* _DIRECTIVES_
• 1. In the glider bonding post, the unquoted reply lines give advice. List each action they tell the owner to do with the glider.
• 2. Reproduce the glider bonding post starting at "Yes it is okay" and ending at "yay or nay?".

─── GIVEN PASSAGE ───

In Reply to: well researched, still questions on older SG bonding posted by Devotchka on June 12, 1998 at 20:38:38:

: I have a SG that is about one month out of the pouch... The breeder is usually a wonderfully attentive person when it comes to starting the bonding process.. However, many family tragedies occurered within quick succession of eachother and she was unable to spend hardly any time with her at all... I have her now, and I am brand spanking new at this. I have researched soooooo much on them,way before I got one, and now after... I haven't tried the pudding ting th at everyone has mentioned, but have tried a lot of different things.. I still have a lot of patiences, but it IS frustrating. So here are a couple of questions I have:

: 1. Is it okay to wake her and carry her in the pouch I made or should I let her sleep in her cage since I many times end up bumping her and waking her?.. I know that lack of sleep in any animal causes stress, and I know she is already going through enough....

Yes it is okay to carry her in the pouch you made it will help in the bonding process.....


: 2. The waking them up every two hours to give them pudding, yay or nay?


you should look in on her in the pouch and pet her often both in the pouch and outside rubbing of the pouch, I have never seen a need to wake a glider every 2 hours.. have a treat handy each time you look in on her or pet her.

─── DATA ───

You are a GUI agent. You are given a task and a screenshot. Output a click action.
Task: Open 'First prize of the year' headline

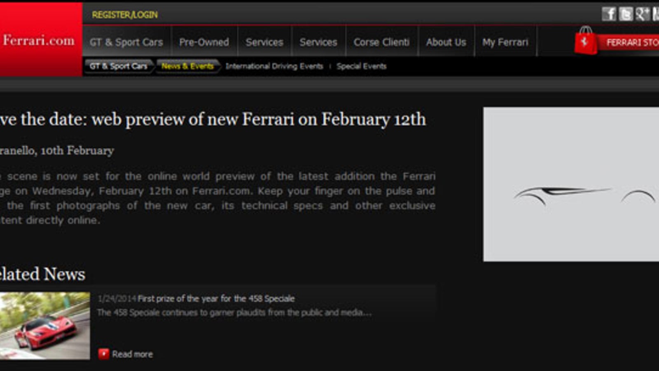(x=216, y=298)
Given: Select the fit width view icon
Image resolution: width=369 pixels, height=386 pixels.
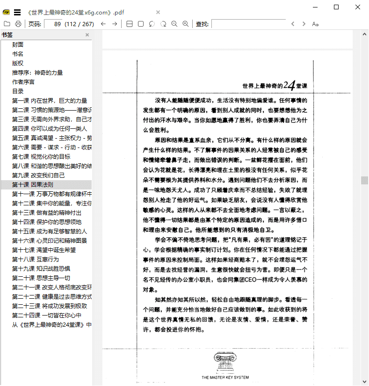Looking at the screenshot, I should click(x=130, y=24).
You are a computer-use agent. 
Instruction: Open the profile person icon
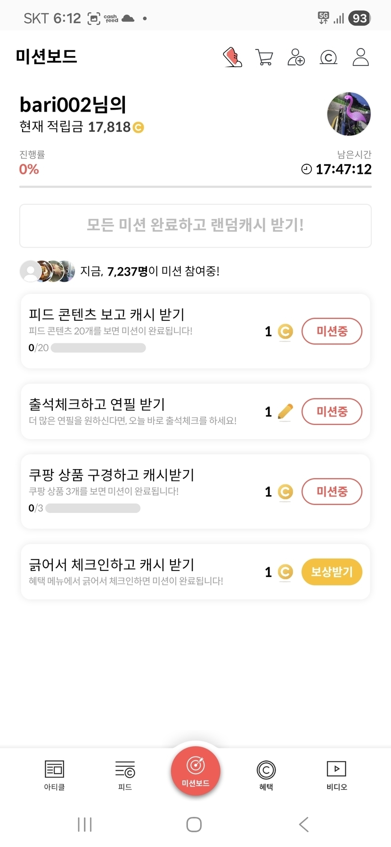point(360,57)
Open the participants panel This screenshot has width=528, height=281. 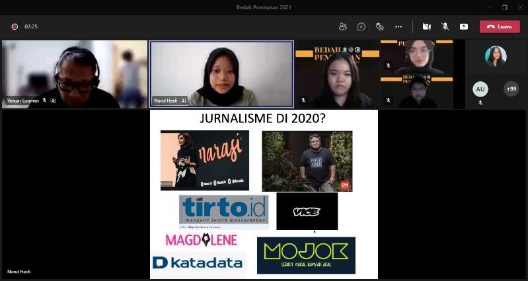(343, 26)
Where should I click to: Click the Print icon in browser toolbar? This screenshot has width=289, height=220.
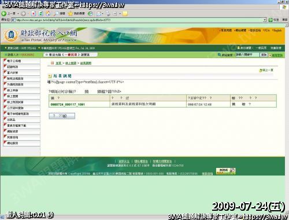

───
─── DATA ───

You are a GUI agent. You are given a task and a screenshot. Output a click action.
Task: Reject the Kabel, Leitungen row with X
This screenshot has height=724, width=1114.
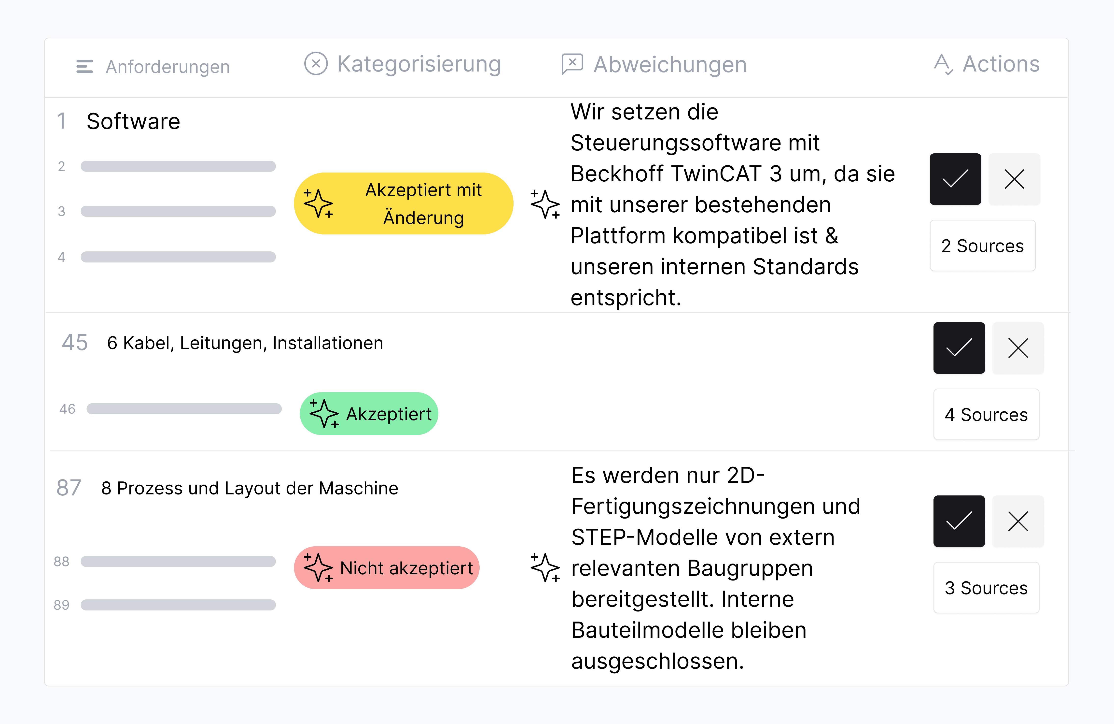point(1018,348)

───

* _TASK-BY-TASK RESULTS_
• 1.
- Carry her in the pouch you made.
- Look in on her in the pouch.
- Pet her often, both in the pouch and by rubbing the outside of the pouch.
- Have a treat handy each time you look in on her or pet her.

• 2.
Yes it is okay to carry her in the pouch you made it will help in the bonding process.....


: 2. The waking them up every two hours to give them pudding, yay or nay?